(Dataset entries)
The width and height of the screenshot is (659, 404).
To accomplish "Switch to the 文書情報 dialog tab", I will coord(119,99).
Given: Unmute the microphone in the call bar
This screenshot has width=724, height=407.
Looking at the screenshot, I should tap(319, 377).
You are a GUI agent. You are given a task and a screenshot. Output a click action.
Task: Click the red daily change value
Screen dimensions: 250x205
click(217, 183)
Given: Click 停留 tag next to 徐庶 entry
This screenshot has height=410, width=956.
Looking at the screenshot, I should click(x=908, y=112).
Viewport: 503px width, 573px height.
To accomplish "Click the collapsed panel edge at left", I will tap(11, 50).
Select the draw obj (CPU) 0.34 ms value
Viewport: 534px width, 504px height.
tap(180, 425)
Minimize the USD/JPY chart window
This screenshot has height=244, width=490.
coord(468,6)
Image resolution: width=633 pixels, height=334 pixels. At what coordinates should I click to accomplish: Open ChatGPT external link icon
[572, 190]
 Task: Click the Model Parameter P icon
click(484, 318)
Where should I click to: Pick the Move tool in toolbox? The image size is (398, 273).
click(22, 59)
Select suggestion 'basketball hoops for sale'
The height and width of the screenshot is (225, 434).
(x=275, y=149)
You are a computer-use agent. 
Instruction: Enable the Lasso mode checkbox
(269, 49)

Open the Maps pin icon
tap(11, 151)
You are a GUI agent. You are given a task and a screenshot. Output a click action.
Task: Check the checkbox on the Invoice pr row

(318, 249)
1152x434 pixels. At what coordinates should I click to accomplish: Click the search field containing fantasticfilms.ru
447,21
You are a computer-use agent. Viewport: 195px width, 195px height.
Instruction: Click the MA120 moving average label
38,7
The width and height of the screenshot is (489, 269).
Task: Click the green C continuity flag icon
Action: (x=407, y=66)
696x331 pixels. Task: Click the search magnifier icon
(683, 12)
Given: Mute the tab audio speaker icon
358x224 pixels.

■ Work required: Each line of the entries where the string "Select" occurs should be shown.

■ Answer box:
Select the draw obj (CPU) 0.34 ms value
Select suggestion 'basketball hoops for sale'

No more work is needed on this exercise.